Requirement: Take each line from the entries that holds "pixels" and copy it out.

Data under study:
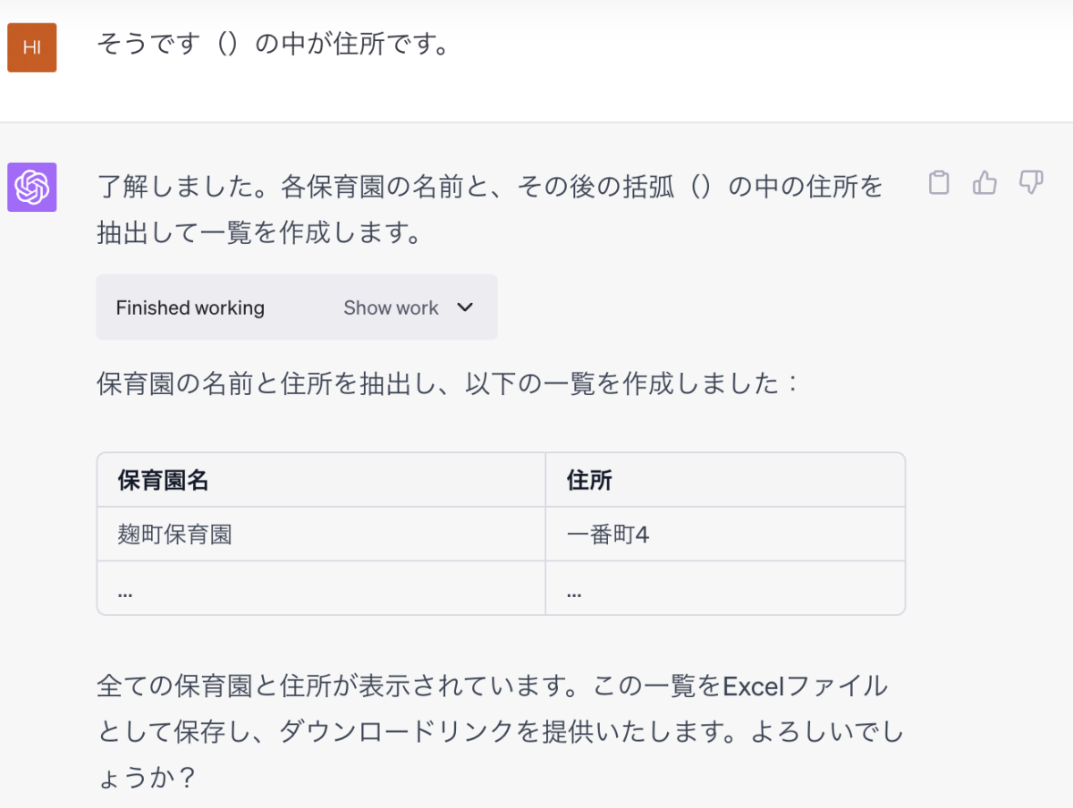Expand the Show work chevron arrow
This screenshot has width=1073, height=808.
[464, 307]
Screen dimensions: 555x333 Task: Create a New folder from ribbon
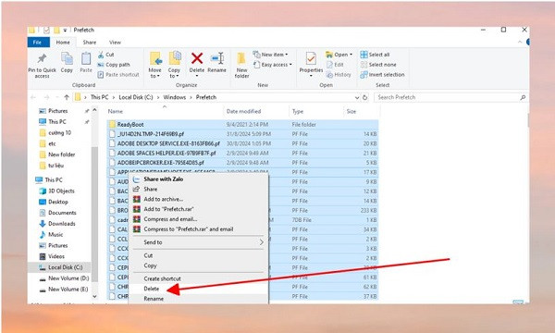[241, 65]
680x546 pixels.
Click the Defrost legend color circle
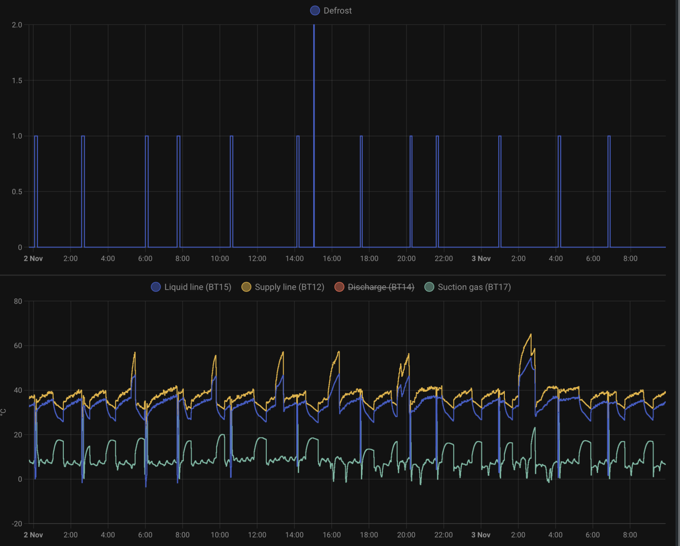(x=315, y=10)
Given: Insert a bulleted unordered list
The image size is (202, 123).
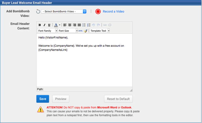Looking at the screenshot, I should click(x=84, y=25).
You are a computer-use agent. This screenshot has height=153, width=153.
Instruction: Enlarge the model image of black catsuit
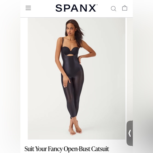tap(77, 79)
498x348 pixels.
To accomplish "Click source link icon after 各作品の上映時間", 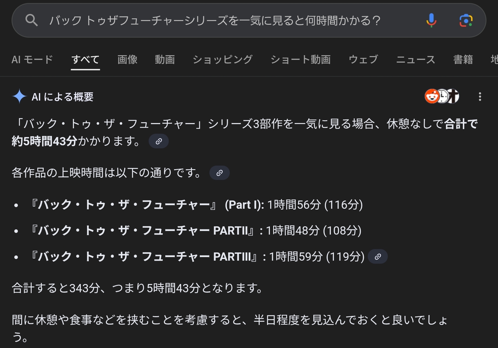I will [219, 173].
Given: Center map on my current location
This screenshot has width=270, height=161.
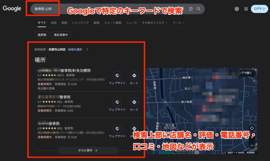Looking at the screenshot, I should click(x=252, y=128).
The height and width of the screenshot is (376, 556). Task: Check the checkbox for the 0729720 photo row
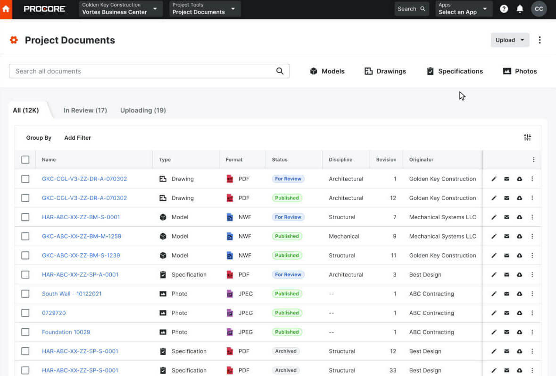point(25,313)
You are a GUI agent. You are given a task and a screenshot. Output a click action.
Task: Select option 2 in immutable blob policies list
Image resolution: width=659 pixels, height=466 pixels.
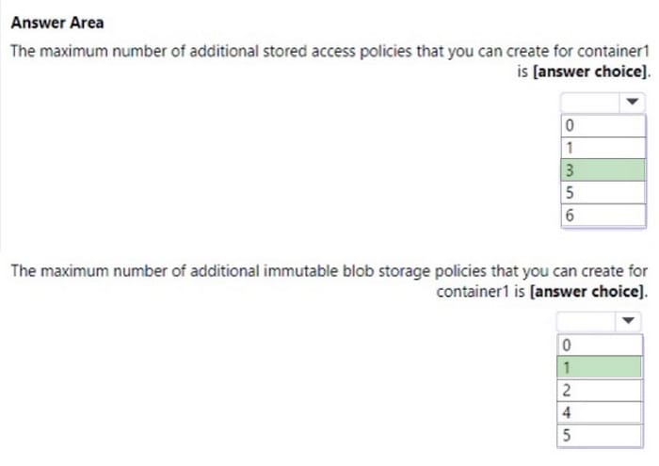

Exercise output:
680x546 pixels.
498x348 pixels.
Image resolution: width=659 pixels, height=466 pixels.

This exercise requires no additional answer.